Le projet de regroupement entre les Mines, les Ponts et l’ENSTA n’est pas mort


Les Mines, les Ponts et l’ENSTA étaient associées depuis 1991 dans ce qui ne s’appelait pas encore Paris Tech, regroupement de dix des plus prestigieuses écoles d’ingénieurs françaises. En 2002, les trois établissements ont voulu aller plus vite et plus loin dans les actions communes, en formant un « noyau dur, comme ce qui se fait pour la construction europénne », selon Jean-Baptiste Hoffmann, chargé des relations extérieures à l’ENSTA. Ici ce sont le poids de la tradition et la résistance de certains anciens qui freinent la réalisation d’un projet qui apparaît tout à la fois ambitieux et nécessaire.

 
« Parmi les objectifs principaux du projet stratégique de l’Ecole (des Ponts) figurait celui d’accroître son ouverture internationale. Des efforts importants ont été faits en ce sens (…) Mais ces efforts, aussi intenses soient-ils, ne suffiront pas à compenser le handicap majeur que constitue la taille de l’Ecole, 5 à 10 fois plus petite que les pôles de référence mondiaux », soulignait François Roussely, PDG d’EDF et président du conseil d’administration de l’Ecole nationale des ponts et chaussées (ENPC) au moment du lancement du projet de rapprochement avec l’Ecole nationale supérieure des mines de Paris (ENSMP) et l’Ecole nationale supérieure des techniques avancées (ENSTA).
L’idée a d’abord été mise à l’étude en décembre 2002 par les directions des Mines et des Ponts puis l’ENSTA s’y est jointe en mars 2003. Le forum emploi Trium était commun depuis plusieurs années aux trois écoles qui proposent les mêmes débouchés professionnels.

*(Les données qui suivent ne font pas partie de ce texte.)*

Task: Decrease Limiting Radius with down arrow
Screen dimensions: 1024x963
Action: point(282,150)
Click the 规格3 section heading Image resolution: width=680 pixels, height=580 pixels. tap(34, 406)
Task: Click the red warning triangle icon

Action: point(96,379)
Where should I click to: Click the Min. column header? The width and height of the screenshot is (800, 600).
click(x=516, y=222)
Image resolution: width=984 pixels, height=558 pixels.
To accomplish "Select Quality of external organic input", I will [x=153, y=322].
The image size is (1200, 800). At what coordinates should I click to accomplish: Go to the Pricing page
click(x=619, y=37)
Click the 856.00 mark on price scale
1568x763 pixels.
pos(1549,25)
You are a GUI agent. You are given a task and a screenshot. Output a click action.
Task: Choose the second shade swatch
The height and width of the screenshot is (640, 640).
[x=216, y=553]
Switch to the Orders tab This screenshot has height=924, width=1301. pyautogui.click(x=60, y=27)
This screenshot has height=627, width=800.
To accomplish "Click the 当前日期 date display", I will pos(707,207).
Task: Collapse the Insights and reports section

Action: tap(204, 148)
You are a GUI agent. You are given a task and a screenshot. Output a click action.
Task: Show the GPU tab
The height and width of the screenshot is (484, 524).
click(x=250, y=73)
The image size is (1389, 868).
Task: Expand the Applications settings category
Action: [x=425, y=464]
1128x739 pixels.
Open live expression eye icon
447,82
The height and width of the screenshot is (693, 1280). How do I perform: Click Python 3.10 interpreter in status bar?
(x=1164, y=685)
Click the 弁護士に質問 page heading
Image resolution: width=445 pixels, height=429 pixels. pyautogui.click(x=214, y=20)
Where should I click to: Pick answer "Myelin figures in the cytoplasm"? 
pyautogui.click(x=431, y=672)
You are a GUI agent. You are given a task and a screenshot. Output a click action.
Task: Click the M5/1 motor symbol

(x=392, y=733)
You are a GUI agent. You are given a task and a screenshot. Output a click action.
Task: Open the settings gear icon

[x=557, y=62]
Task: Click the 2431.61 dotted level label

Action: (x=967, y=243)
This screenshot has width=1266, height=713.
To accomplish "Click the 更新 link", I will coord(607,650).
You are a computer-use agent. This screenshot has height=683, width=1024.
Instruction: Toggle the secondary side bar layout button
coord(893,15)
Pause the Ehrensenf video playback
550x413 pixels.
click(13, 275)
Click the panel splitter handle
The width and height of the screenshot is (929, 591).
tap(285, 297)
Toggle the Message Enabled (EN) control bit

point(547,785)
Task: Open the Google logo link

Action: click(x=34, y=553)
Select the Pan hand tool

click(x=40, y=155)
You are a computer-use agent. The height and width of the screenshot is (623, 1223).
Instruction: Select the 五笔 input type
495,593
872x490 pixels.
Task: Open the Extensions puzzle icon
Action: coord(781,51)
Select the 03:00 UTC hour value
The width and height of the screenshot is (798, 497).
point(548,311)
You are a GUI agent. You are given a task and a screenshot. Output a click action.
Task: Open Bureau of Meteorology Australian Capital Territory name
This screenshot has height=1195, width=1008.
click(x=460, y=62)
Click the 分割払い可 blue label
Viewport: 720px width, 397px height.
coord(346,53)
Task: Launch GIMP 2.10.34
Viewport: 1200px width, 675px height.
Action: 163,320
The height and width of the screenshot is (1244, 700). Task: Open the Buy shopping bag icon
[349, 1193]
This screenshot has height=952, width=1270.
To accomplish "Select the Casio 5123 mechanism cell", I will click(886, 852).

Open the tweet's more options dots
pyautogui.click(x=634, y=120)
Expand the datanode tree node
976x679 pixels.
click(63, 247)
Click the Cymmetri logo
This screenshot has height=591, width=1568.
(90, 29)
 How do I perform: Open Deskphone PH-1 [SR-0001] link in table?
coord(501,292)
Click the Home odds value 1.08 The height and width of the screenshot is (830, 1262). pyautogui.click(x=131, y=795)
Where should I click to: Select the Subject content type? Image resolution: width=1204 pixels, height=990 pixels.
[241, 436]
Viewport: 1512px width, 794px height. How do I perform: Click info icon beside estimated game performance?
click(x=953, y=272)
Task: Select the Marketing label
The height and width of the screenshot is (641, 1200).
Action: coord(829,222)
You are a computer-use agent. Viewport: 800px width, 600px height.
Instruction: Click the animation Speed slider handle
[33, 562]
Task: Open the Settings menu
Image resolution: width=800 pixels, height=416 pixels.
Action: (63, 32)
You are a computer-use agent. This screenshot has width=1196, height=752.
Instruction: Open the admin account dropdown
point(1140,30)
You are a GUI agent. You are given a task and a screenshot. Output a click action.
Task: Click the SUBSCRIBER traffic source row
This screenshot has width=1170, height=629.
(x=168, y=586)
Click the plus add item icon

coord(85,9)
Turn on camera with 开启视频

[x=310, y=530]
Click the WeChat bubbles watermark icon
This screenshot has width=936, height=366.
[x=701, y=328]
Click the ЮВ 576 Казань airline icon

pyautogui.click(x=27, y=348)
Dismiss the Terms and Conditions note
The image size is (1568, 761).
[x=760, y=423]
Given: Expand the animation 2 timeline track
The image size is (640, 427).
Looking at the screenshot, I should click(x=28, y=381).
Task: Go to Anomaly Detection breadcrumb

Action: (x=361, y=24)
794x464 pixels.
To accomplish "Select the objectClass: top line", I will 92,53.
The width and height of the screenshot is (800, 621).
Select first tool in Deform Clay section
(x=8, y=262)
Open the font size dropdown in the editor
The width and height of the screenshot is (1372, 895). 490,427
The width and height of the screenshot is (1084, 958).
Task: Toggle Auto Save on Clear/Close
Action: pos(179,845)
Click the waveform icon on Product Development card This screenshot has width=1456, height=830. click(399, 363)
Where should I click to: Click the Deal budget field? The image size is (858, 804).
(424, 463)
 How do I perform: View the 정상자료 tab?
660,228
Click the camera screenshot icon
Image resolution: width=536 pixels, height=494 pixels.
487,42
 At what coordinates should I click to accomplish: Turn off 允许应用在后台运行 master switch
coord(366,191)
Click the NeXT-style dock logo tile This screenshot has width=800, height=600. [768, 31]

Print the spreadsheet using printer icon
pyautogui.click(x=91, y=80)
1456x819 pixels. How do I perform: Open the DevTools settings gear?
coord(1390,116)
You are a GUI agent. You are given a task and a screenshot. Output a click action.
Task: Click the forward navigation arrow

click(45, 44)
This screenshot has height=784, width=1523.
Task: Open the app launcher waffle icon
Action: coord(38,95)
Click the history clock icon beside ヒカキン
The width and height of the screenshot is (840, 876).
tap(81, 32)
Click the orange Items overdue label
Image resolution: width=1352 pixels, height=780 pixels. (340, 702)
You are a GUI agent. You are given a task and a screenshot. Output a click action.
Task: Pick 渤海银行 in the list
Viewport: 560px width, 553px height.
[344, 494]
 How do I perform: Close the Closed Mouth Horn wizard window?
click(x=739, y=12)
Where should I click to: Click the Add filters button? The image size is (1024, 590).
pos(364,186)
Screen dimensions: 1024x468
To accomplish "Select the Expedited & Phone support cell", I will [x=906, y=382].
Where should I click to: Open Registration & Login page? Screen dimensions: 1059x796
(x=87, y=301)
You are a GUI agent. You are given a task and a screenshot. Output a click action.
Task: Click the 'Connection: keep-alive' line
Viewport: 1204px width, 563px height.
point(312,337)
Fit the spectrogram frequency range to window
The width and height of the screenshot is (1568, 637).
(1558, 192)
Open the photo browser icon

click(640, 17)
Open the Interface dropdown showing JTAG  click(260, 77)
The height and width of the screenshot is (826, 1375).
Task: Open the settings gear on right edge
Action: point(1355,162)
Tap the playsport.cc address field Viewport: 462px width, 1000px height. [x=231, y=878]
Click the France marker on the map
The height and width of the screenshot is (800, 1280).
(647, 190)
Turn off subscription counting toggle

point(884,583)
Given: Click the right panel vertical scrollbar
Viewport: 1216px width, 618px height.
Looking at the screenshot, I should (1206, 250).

L’objectif affiché était alors notamment de « constituer un puissant pôle technologique de formation et de recherche à Paris, attirer des étudiants et des professeurs étrangers de haut niveau, assurer un partenariat industriel extrêmement étendu ».
Une première version du projet de regroupement devait être présentée avant l’été 2003…version toujours attendue aujourd’hui. A cela, plusieurs explications : les établissements ont tout d’abord eu du mal à s’accorder sur leur degré de rapprochement. Jusqu’où aller dans le court terme puis dans le long terme ? En ce qui concerne l’enseignement, il s’agirait dans un premier temps de créer des passerelles entre écoles, sans homogénéiser les programmes, avant de s’acheminer vers un diplôme commun. Ces idées se sont heurtées à la résistance de certains anciens et actuels élèves. Dans le domaine de la recherche, il est question de rapprocher des laboratoires aux activités voisines, de créer des synergies. Il n’y a pas eu en la matière de freins catégoriels particuliers mais des problèmes géographiques ont surgi : les locaux et matériels spécialisés peuvent difficilement être mis en commun. C’est pourquoi l’intégration devrait se faire progressivement avec les nouveaux investissements.

se connaître
On le voit, la concurrence traditionnelle entre les écoles et les corps est un obstacle de taille à une fusion. « Il faut essayer de se comprendre, de se connaître, c’est un processus long », reconnaît-on à l’Ecole des Ponts. Ces difficultés-là étaient prévues et pas insurmontables, selon les initiateurs du projet, par le biais de mesures transitoires pour les élèves. Et l’enjeu, se positionner au niveau du MIT, du Cal Tech (California Institute of Technology) ou du Georgia Tech, doit mobiliser les troupes.
Actuellement, le rapprochement des trois établissements est suspendu à la nomination d’un nouveau directeur à l’Ecole des Ponts, moteur du projet, et à sa politique. Pierre Veltz n’a en effet pas été reconduit dans ses fonctions à la tête de l’ENPC fin 2003, un choix du ministère de l’Equipement. La décision finale pour un regroupement appartient aux ministres de tutelle : la Défense pour l’ENSTA, l’Industrie pour les Mines.
Le projet se voulait initialement ouvert à d’autres écoles parisiennes partageant les mêmes valeurs, parmi lesquelles l’excellence du recrutement, le caractère généraliste de la formation, le principe du tutorat, la proximité avec le monde économique. Ses promoteurs mesurent la difficulté à rassembler des établissements aux histoires différentes et aux marges de manœuvre finalement étroites.